One possible senario which might prove both interesting and valuable would
be to set up two tanks, one using Substrate Gold (you said that you've used
it in the past, maybe you have some left) and a second using this
pyrophyllite clay. Get a group of plants (hopefully, all from one source)
and take a representative sample and submit it to a lab for elemental
analysis (see Steve P.'s web-site for references) and then plant both tanks
with the rest of the plants. After about six months to a year, take similar
plant samples from both tanks and submit them for the same analysis to the
same lab. A comparison of the elements found in each of the samples coupled
with the growth patterns you observe in the individual tanks could prove
interesting to a lot of us.

As far as your water quality report, I suspect there might have been a
mistake made:

> Silica (as SiO2 ) 42.2 mg/l ; Color (whatever that means) 8.0mg/l

Are you sure that they report Color using mg/l? Color is usually reported in
T.C.U. (True Color Units). If your municipality is capable of making a
mistake like this, I'd suspect the rest of the numbers they report as well.
Toronto's water comes in at 1 TCU, and the provincial operational guidelines
for water suppliers calls for this parameter to remain under 5 TCU. But it
is not a healt related issue, merely aestetic.

> Now, mind you, some folks on this list keep fish in their tanks for the
sake
> of providing food for the plants.  I, on the other hand am trying to grow
> plants to keep the nitrates and algae under control, and my fish a Amazon
> drainage soft-water critters.  This means I don't want to get too much Ca
or
> Mg or CO3 in my tanks, and I would like to keep conductivity down, which
may
> be difficult when providing for the needs of the plants.

If you are trying to create a blackwater biotope (or even a whitewater
biotope) as would be found in the Amazon Basin, why not just bite the bullet
and get yourself a R/O filter. That will strip pretty much everything out of
your source water and allow you to re-create it to match your ideals
exactly. Much simpler than in trying to deal with what you've got. But
remember that plants do need both Ca++ and Mg++. In nature, even though the
water column might be very deficient in these mineral ions, there is so much
water flowing past the plants that they can get enough for their needs. The
same does not necessarily follow in an aquarium, due to the difference in
scale.
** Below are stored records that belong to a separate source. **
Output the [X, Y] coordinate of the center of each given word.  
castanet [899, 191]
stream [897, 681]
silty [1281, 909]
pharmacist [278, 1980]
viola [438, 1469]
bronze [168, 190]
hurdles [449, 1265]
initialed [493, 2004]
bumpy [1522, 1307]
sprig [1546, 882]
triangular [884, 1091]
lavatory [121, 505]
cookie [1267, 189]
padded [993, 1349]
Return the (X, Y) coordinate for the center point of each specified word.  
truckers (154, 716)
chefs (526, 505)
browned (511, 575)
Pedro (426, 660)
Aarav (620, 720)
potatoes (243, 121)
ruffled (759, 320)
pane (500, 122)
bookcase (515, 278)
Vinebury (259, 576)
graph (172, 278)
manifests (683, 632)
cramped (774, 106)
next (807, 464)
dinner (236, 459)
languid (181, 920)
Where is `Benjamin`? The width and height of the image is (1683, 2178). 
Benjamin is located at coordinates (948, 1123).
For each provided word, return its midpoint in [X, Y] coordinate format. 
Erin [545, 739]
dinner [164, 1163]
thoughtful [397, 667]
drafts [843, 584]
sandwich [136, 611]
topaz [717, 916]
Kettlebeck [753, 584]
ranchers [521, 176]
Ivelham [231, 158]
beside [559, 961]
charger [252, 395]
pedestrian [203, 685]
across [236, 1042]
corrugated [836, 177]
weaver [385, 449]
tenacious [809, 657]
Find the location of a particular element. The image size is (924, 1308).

You might have to bump up the Ca++ and Mg++ in your tank in order to
obtain good plant growth. Many folks on the list report having to use extra
calcium carbonate to get good plant growth, even in moderately hard water.

I don't know how many submerged aquatic plants live in the typical
blackwater biotope in nature. Perhaps one of the folks who took the Amazon
Trip could report (on true aquatics, not on submerged terresterial plants).